## WHAT THIS TASK INVOLVES
Below are the records; copy exactly the stretch from the line containing "Image resolution: width=2570, height=1456." through the line containing "Weekly Creep (1318, 1396)", both ends included, and nothing else.

## SOURCE INFORMATION
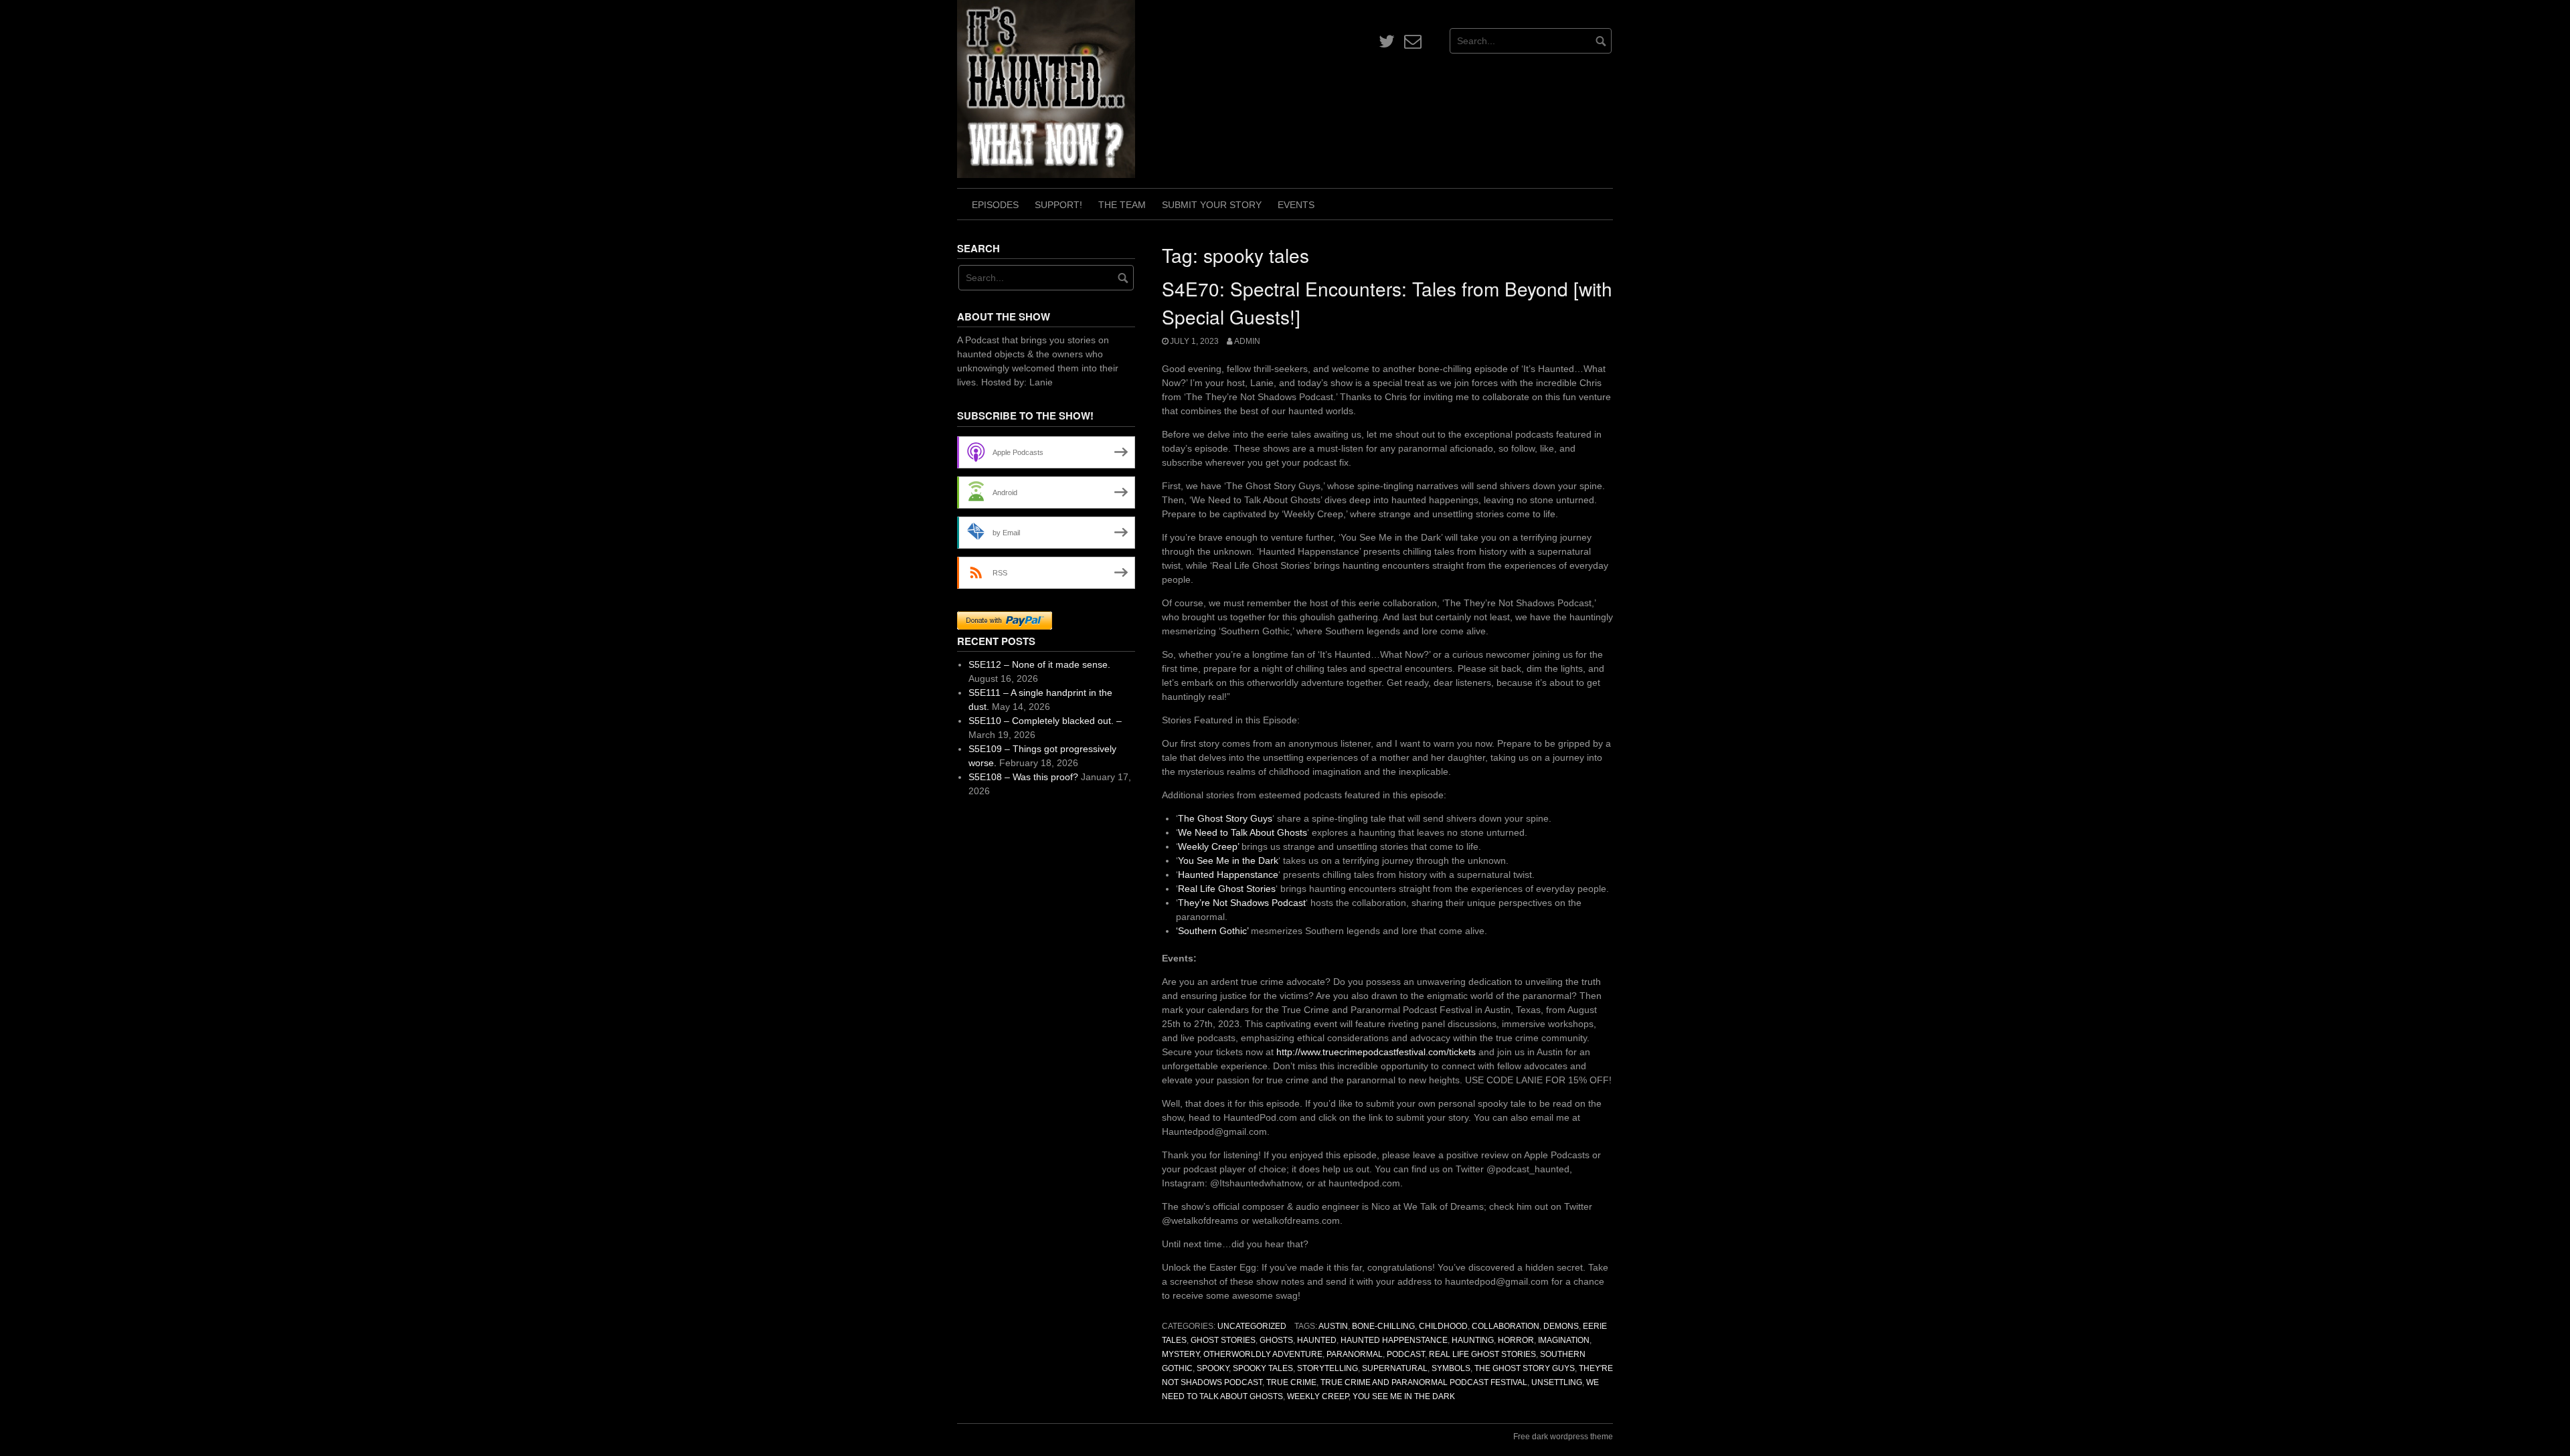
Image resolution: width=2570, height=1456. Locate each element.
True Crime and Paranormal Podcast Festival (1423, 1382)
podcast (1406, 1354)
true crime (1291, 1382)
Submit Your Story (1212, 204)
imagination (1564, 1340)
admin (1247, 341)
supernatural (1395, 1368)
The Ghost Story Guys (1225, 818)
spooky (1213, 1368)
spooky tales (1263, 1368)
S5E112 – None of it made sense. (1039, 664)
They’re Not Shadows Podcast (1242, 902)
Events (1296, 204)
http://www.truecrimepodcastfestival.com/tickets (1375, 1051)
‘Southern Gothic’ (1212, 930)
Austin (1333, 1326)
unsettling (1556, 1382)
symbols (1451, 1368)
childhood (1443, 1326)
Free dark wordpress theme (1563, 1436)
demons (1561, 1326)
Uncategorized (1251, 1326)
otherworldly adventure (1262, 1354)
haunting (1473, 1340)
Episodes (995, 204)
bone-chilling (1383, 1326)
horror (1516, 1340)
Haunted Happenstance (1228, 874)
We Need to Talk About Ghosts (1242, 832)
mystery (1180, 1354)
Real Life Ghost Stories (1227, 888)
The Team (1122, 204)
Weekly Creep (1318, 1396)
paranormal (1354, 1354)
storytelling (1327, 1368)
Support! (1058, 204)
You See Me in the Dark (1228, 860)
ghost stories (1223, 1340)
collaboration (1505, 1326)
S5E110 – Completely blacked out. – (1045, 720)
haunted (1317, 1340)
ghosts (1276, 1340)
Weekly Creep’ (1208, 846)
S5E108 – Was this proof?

--

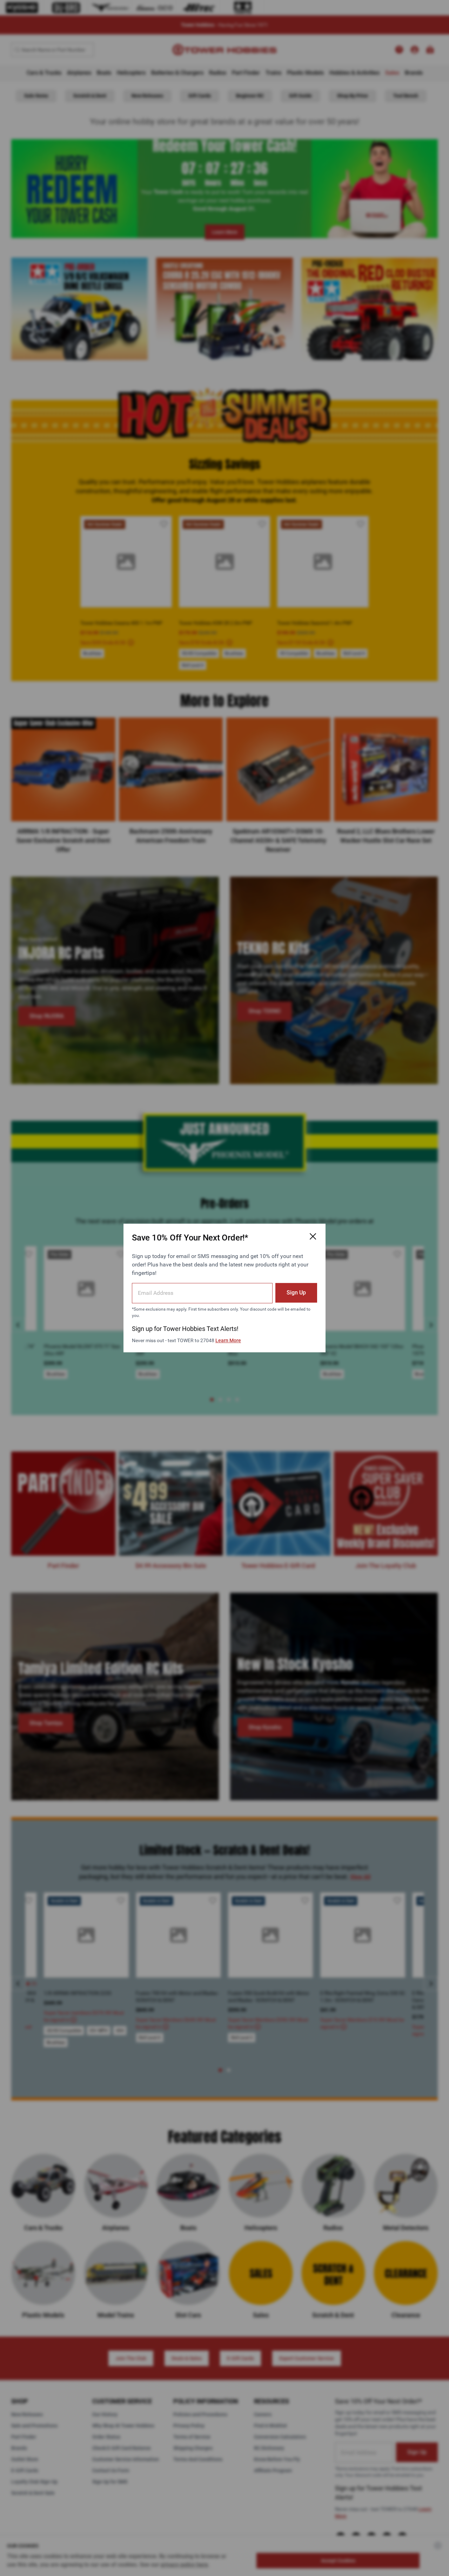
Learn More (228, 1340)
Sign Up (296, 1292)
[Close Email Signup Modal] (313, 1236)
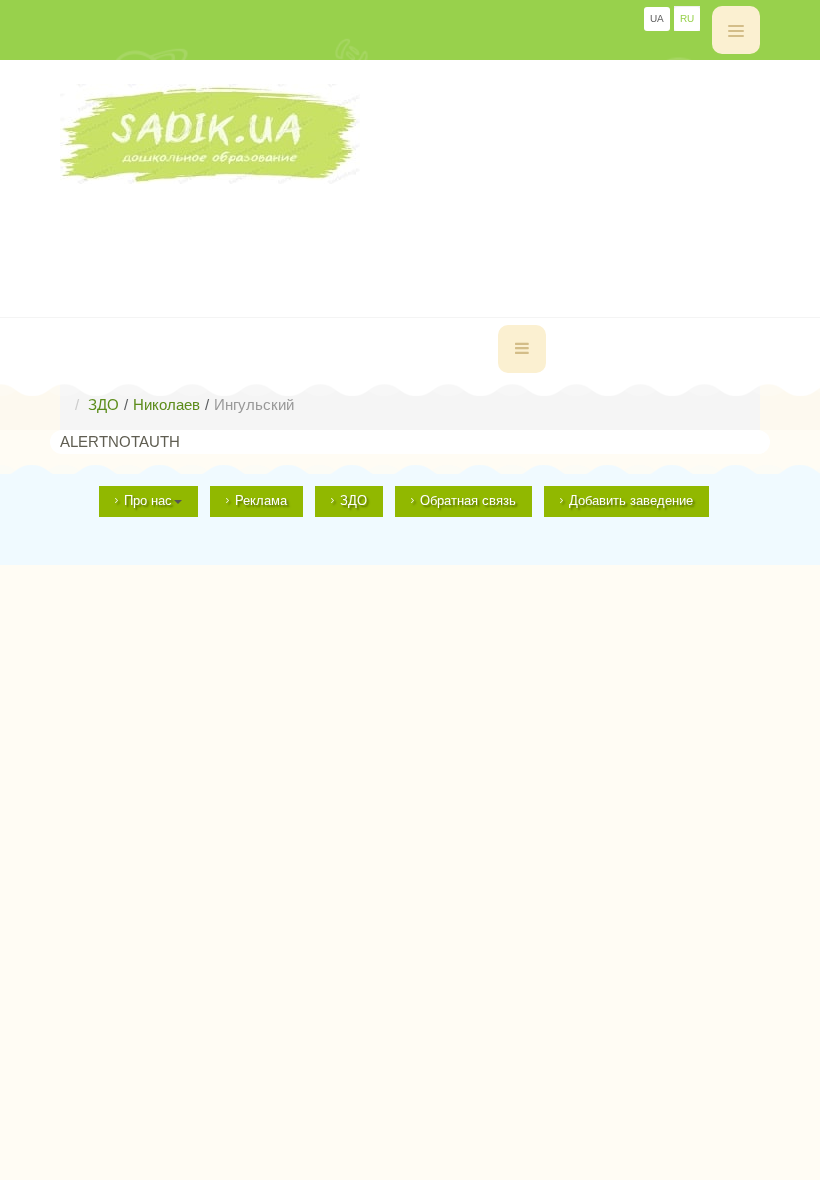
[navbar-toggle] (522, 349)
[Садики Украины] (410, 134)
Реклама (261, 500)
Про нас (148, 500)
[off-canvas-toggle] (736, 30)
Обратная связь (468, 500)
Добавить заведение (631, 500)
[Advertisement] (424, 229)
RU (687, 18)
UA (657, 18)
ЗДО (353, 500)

## RESULT FOR THIS EXERCISE
Image resolution: width=2570, height=1456. Locate each element.
True Crime and Paranormal Podcast Festival (1423, 1382)
podcast (1406, 1354)
true crime (1291, 1382)
Submit Your Story (1212, 204)
imagination (1564, 1340)
admin (1247, 341)
supernatural (1395, 1368)
The Ghost Story Guys (1225, 818)
spooky (1213, 1368)
spooky tales (1263, 1368)
S5E112 – None of it made sense. (1039, 664)
They’re Not Shadows Podcast (1242, 902)
Events (1296, 204)
http://www.truecrimepodcastfestival.com/tickets (1375, 1051)
‘Southern Gothic’ (1212, 930)
Austin (1333, 1326)
unsettling (1556, 1382)
symbols (1451, 1368)
childhood (1443, 1326)
Free dark wordpress theme (1563, 1436)
demons (1561, 1326)
Uncategorized (1251, 1326)
otherworldly adventure (1262, 1354)
haunting (1473, 1340)
Episodes (995, 204)
bone-chilling (1383, 1326)
horror (1516, 1340)
Haunted Happenstance (1228, 874)
We Need to Talk About Ghosts (1242, 832)
mystery (1180, 1354)
Real Life Ghost Stories (1227, 888)
The Team (1122, 204)
Weekly Creep (1318, 1396)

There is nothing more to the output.